Aim of the exercise:
Find the line containing "Task: Click the line" in the entries below. Restate it and each line after it, word for word, up to and including the line containing "Tap the 총 구매가 row label".

Record excerpts:
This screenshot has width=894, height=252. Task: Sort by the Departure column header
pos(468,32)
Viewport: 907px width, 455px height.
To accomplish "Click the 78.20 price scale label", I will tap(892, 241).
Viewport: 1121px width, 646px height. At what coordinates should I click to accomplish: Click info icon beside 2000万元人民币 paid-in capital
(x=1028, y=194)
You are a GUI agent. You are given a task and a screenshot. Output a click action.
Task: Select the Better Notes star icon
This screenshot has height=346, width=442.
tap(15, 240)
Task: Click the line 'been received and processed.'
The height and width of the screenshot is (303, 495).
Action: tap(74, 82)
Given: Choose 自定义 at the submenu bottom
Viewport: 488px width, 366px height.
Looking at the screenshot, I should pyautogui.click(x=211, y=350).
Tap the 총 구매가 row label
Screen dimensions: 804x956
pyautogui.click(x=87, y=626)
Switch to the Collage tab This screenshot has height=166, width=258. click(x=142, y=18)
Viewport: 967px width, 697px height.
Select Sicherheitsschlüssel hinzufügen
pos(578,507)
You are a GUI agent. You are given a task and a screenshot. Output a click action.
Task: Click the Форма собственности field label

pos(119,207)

...

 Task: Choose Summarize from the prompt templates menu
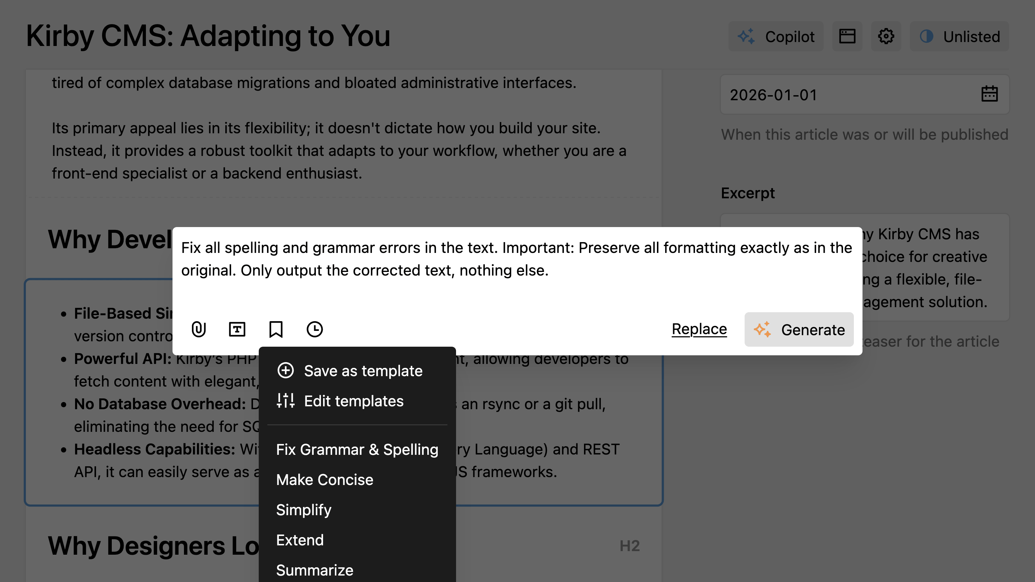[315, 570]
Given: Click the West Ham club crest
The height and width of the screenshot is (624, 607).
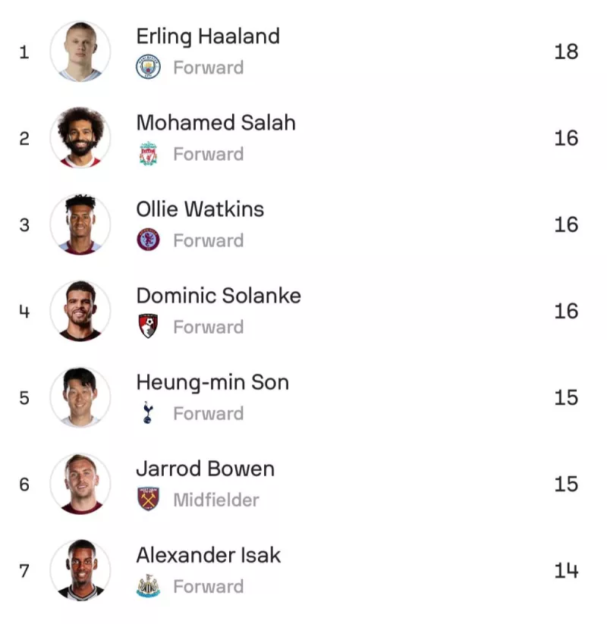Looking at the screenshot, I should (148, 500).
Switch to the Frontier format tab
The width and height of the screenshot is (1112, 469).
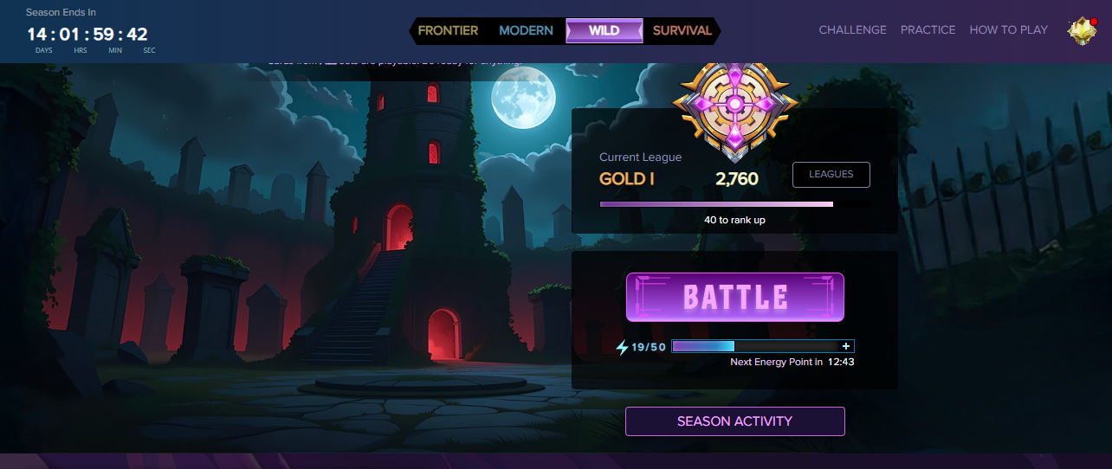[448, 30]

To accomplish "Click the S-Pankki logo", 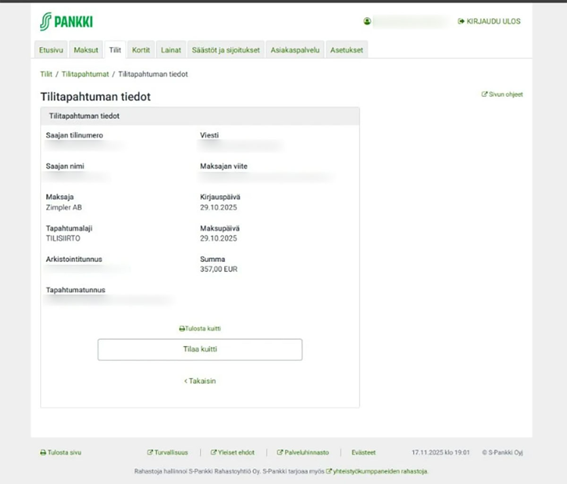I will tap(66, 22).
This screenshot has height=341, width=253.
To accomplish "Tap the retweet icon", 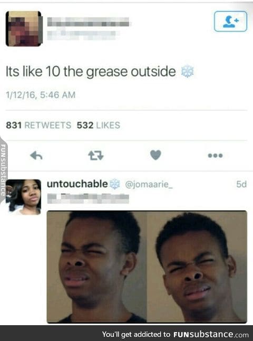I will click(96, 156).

* * *

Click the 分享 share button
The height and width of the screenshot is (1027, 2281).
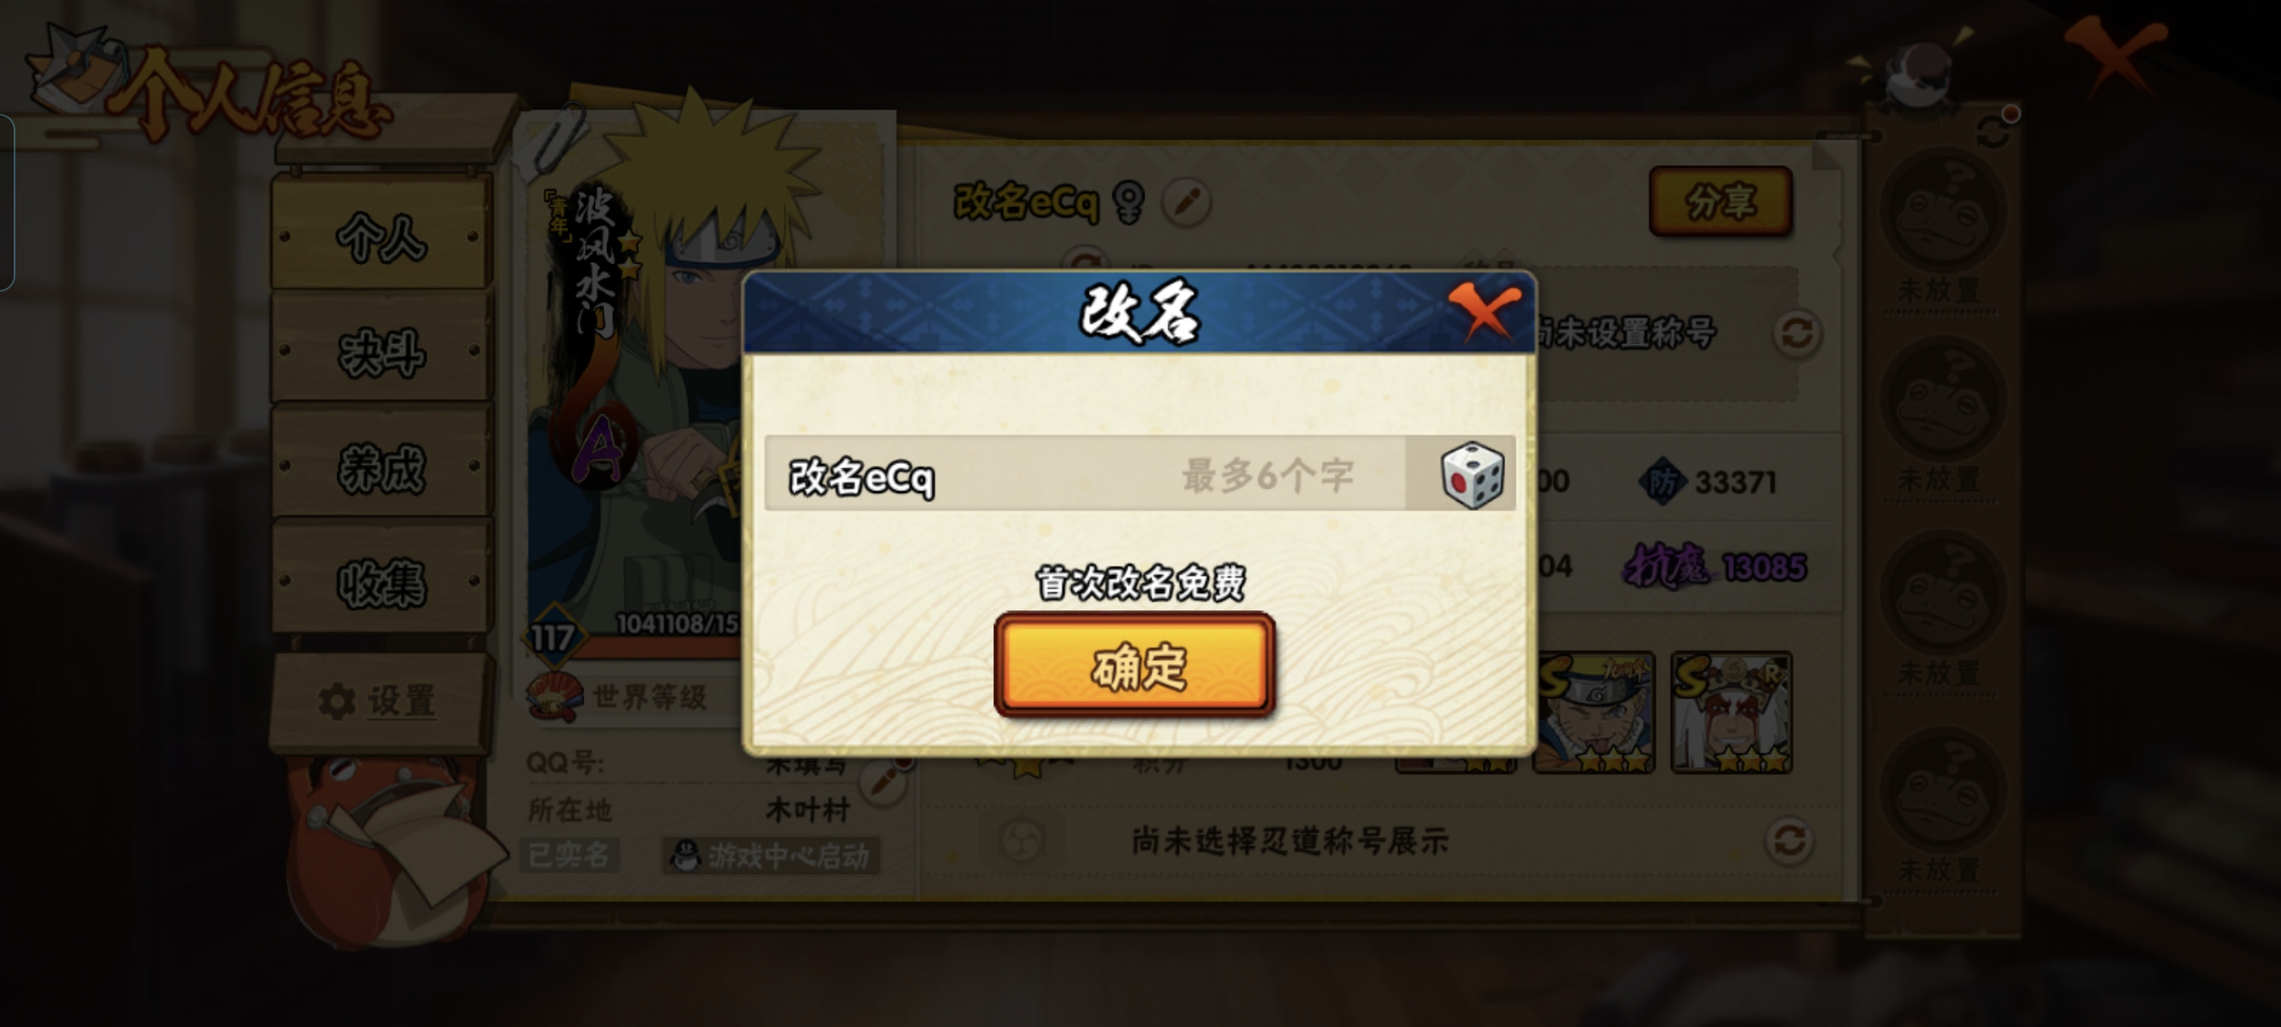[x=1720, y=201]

Exercise solution:
Task: Click the line 'been received and processed.'
The height and width of the screenshot is (303, 495).
Action: tap(74, 82)
Given: Choose 自定义 at the submenu bottom
Viewport: 488px width, 366px height.
Looking at the screenshot, I should pyautogui.click(x=211, y=350).
Tap the 총 구매가 row label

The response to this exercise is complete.